Em estudo feito pela Universidade Estadual Paulista (Unesp), dados preliminares da pesquisa sugerem que a infecção pelo SARS-CoV-2 pode causar alterações severas no sistema imunológico até mesmo em pessoas jovens e saudáveis, com quadros leves ou moderados de COVID-19.
Pesquisadores brasileiros e portugueses avaliaram células de defesa de indivíduos não vacinados entre 30 e 180 dias após a infecção. Fábio Santos de Lira, professor da Faculdade de Ciências e Tecnologia (FCT-Unesp), campus de Presidente Prudente, relatou à Agência FAPESP o seguinte:
“As células imunes dos pacientes infectados pelo vírus estavam em exaustão, algo semelhante ao que acontece com as células de pessoas com obesidade grau 2 ou 3, com doenças crônicas, como diabetes, ou já idosas. Mas é algo completamente inesperado para pessoas jovens e sem problemas de saúde”.
Fábio Lira
Os dados foram apresentados em congresso promovido pela Sociedade Internacional de Imunologia e Exercício nos Estados Unidos, e integram o projeto FIT COVID, apoiado pela FAPESP. O propósito do grupo, que envolve pesquisadores de instituições paulistas e da Universidade de Coimbra (Portugal), é investigar os efeitos da COVID-19 nos sistemas imune, vascular e nervoso autônomo – ramo do sistema nervoso central que controla respiração, circulação sanguínea e outras funções vitais, de pessoas com menos de 40 anos e que apresentaram quadros leves e moderados da COVID-19. A proposta é acompanhar o impacto da doença nos voluntários até dois anos depois da infecção.

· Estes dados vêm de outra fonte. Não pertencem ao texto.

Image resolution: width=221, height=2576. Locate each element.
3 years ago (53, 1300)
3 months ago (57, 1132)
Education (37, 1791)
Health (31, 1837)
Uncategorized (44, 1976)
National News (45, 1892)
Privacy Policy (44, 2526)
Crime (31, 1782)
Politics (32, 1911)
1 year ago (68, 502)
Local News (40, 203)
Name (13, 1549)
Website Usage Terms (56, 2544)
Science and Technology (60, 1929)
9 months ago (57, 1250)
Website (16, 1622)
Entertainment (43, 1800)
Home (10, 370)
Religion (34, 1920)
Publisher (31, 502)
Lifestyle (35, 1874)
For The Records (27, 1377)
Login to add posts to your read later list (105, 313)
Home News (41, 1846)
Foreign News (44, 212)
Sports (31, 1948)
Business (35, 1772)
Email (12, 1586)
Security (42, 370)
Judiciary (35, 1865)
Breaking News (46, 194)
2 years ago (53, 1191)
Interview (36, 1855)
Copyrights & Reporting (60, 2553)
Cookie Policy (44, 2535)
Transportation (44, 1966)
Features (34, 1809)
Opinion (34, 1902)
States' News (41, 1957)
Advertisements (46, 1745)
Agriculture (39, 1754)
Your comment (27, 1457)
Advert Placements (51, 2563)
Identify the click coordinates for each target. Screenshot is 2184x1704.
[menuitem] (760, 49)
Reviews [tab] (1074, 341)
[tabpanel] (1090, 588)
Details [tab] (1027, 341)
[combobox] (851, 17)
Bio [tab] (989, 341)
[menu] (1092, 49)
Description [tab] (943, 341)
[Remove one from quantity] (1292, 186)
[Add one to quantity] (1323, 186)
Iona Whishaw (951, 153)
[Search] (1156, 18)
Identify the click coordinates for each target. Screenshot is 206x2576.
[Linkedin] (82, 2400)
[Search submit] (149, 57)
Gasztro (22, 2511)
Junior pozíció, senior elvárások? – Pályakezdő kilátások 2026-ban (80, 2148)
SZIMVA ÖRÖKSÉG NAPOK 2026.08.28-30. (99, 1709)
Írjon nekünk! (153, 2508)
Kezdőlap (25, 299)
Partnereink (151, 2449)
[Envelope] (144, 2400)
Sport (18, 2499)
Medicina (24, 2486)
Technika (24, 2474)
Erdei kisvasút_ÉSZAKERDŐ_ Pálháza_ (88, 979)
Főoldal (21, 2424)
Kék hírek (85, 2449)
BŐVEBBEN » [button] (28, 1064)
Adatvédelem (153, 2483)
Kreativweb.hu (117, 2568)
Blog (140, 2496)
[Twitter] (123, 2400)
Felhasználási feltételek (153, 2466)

O principal sinal das alterações observadas no sistema imunológico desses indivíduos foi o cansaço extremo. Foi comparado o sistema imune de 20 pessoas infectadas com o de 20 não infectadas, sendo observado uma série de alterações naquelas que tiveram COVID-19, entre elas função pulmonar prejudicada, menor nível de atividade física e, ao contrário dos pacientes que tiveram doença grave, menor concentração de moléculas pró-inflamatórias conhecidas como citocinas, que são produzidas para avisar o sistema imune sobre a necessidade de enviar mais células de defesa ao local da infecção.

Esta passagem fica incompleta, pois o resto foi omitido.